# Fun and unexpected ride!



## MrFry (Jan 29, 2008)

Caught my new PB kayak fish this last weekend at Seneca lake while bass fishing. I didn't catch any bass flipping my jig but did manage this beast! It was a good 10 minute fight, thank God for Suffix braid!


----------



## SMBHooker (Jan 3, 2008)

Wow, now that's fun in the yak. Nice pix too.


----------



## All Eyes (Jul 28, 2004)

WOW! Heck of a flattie. That had to be a fun battle. Nice job getting her landed. Thanks for sharing your PB!


----------



## ML1187 (Mar 13, 2012)

Heck yeah man !!!


----------



## Bubbagon (Mar 8, 2010)

Damn, dude!!


----------



## nooffseason (Nov 15, 2008)

That's awesome.
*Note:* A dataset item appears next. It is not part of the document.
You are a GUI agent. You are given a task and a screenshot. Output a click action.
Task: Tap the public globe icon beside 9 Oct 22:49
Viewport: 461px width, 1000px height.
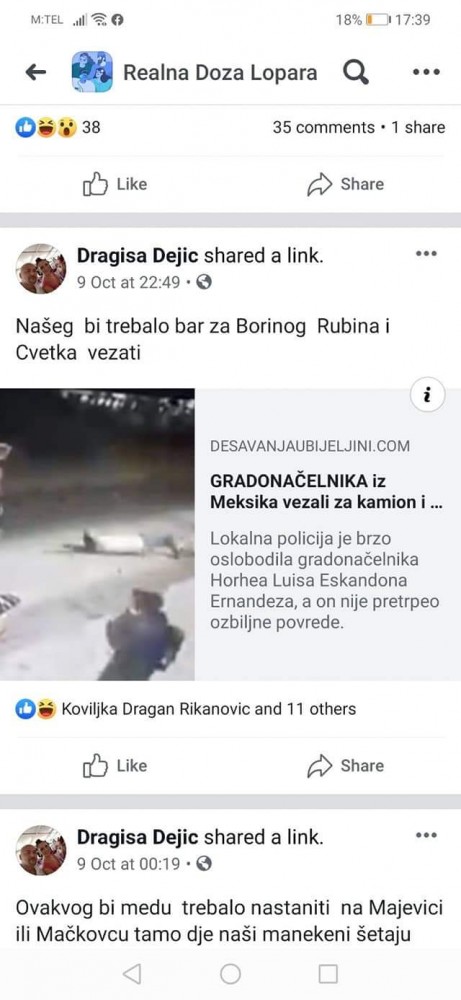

Had to be a huge adrenalin rush


----------



## Bassthumb (Aug 22, 2008)

Man that's a good one, nice fish! I catch catfish a lot on jig/pig and spinnerbaits.


----------



## CoolWater (Apr 11, 2004)

Awesome fish, had to have been a blast to bring in! No offense to bass but that had to be more fun.


----------



## polebender (Oct 29, 2011)

What a surprise fish! Great job on landing that beast! Congrats!


----------



## MrFry (Jan 29, 2008)

It was awesome! It was also the only fish I caught so it was well worth it. Always an adventure in the yak...


----------



## EStrong (Jul 23, 2014)

That's a horse of a fish! Nice work!


----------



## Tbomb55 (Nov 27, 2008)

Just like in "Ghostbusters" , you got slimed!


----------



## BuzzBait Brad (Oct 17, 2014)

Wow nice fish


----------